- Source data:
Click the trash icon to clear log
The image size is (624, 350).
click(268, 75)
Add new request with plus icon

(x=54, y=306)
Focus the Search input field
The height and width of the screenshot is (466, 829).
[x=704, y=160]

- SET TASK: Write out the listing above line for line, with every character unchanged.

- RESULT OF THE TASK:
Click the trash icon to clear log
The image size is (624, 350).
click(268, 75)
Add new request with plus icon

(x=54, y=306)
Focus the Search input field
The height and width of the screenshot is (466, 829).
[x=704, y=160]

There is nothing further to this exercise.